# Simpson's paradox and the horrors of unobserved confounders

Posted on Jun 23, 2022

Let’s assume you have collected data from a hospital, where some patients are given a medicine and some are not. No experimental procedure was followed, you just collected whatever was out there and you want to check if taking the medicine causes improvements in health. With a bit of notational abuse, you want to check the effect of $T \rightarrow Y$. $T$ can be either 0 or 1 (whether someone was treated or not using the medicine), while $Y$ is a measurement of life quality – the higher the better. You plot the means and you see clear differences – see Figure 1.

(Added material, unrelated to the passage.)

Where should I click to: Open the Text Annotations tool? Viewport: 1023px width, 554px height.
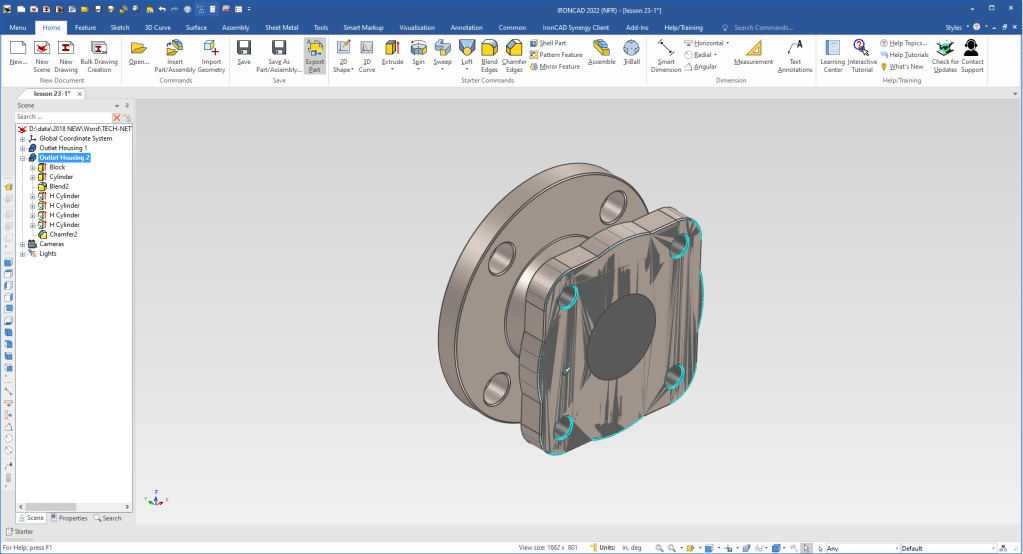click(795, 49)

The difference in means is approximately $T_1 - T_0 \approx 1.0$ – this is termed the Average Treatment Effect ($ATE_X$). You run your t-tests, you get a p-value of $0.00012$ – good enough by most standards. At this point you are certain that you have gold in your hands, the medicine had a positive result. There are multiple ways you can calculate this effect; since we have no incoming features, we can just subtract the observed averages directly. Another (highly redundant) option would be to fit a regressor, loop over all our patients (i.e. data rows), force T to 1 or T to 0 and calculate averages.

Now, let’s assume that you somehow find a third feature $Z$ – let’s say that in some old scrap of paper someone was recording some other measurement for each patient. You now have two input features, the treatment and your new $Z$. You plug them in to a linear regression model and calculate the average, this time through the model (i.e. you force T=0 and T=1 for each patient and calculate the difference). To your surprise you get $ATE_X = -1$, exactly the opposite of what your initial calculations came up with. This is indeed a freaky event – knowing and taking into account another feature changed the results radically in the opposite direction – the medicine is now to be considered harmful!

Should you take this Z feature into account? Well, there is no way of knowing just by looking at the data, without any insights on how the data was generated. In our case, it was generated as follows:

def Z_confounder():
return np.random.random(size=(observations, 1))

def T_treatment(Z):
T = np.rint(Z + np.random.random(size=(observations, 1)))
T[T > 1] = 1
T[T < 0] = 0
return T

def Y_outcome(Z, T):
return -T + 5 * Z

z = Z_confounder()
t = T_treatment(z)
y = Y_outcome(z, t)

Just by reading the Y_outcome function, we can see that the $ATE_X$ is indeed -1. Y has both Z and T as inputs and T has Z as input. In this case, you should use Z as an input to your model. Judea Perl has a great piece of work here https://ftp.cs.ucla.edu/pub/stat_ser/r414.pdf discussing when you should and you shouldn’t use Z in detail (the whole phenomenon is called Simpson’s Paradox).

What if you have no clue what the data generating process is, or worse, you have no idea what other variables you need to measure? Well, you have no way of knowing whether your $ATE_X$ is biased, “no unobserved confounders” is one of the basic premises of this line of reasoning. You would need to do refutation work – how badly can you be damaged by unobserved features — and in our case it looks like this can be quite bit.

Most importantly, however, the whole premise of using observational data to measure effects allows for debates and interpretations that can go either way. As the saying goes “if you torture your data long enough, it will tell you whatever you want to hear”.